2. After the Atlas upgrade, Rocket Pool’s node commission rate is basically fixed at 14%, while frxETH V2 plans to determine the node commission rate through market adjustment. In frxETH V1, Frax was the most efficient and stable team in node operation in the market, and it will also join frxETH V2 to compete for node commission through marketization. The introduction of the competition mechanism and the participation of efficient teams are expected to further benefit users and provide them with higher yields.
Currently, Frax Ether has the most efficient staking.
Product flowchart of frxETH V2
Regarding the frxETH product, in addition to paying attention to frxETH V2, attention also needs to be given to the launch of the redemption function. Currently, while sfrxETH has the highest yield rate in the market, with a growth rate of 4.56% in the past month, it lags behind Lido+5.17% and Rocket Pool’s+7.47%. The main reason is that frxETH cannot be redeemed currently, and can only be exchanged for ETH through Curve in the secondary market. This amplifies the concerns of whales and some users, leading them to switch to using Lido or Rocket Pool.
3. Fraxchain – Focus on its ecological development and the consumption and sedimentation of frxETH (to be launched in early 2024)
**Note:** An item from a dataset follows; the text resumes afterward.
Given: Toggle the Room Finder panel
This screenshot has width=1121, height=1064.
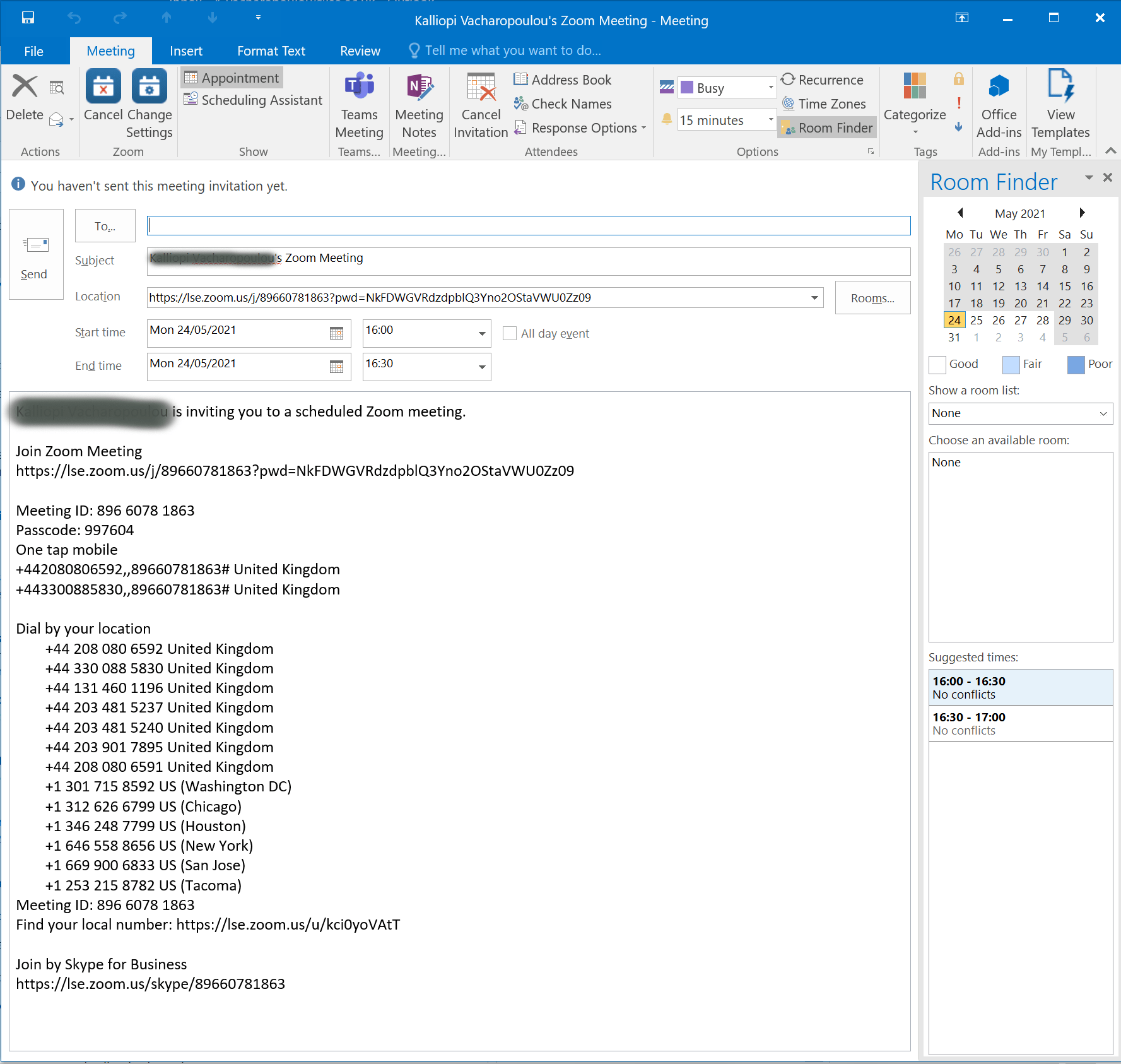Looking at the screenshot, I should pyautogui.click(x=826, y=127).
Fraxchain is a Layer2 network based on Ethereum, which plans to adopt a hybrid rollup solution (a combination of op rollup and zk rollup). It can provide developers with an easy-to-code environment brought by op and provide users with final determinism, security, and decentralization brought by zk. As one of the top three LSD protocols, Fraxchain and frxETH will also generate synergistic effects. Fraxchain uses frxETH as GAS fees, which will reduce the conversion from frxETH to sfrxETH, thereby helping the Frax protocol compete for higher staking yields in the market. In the future, the complete DeFi product matrix of the Frax protocol will be migrated to Fraxchain to reduce gas fees and bring initial traffic and funds to Fraxchain. It is important to note that Fraxchain is not an application chain. While supporting the current stablecoin ecosystem of Frax, it also aims to expand the ecosystem and increase adoption to better reward the protocol’s native ecosystem.
Overall, Frax has a team with strong individual combat capabilities, efficient execution, and rapid product deployment. It is worth paying attention to the launch of FRAX V3 and frxETH V2 at the moment.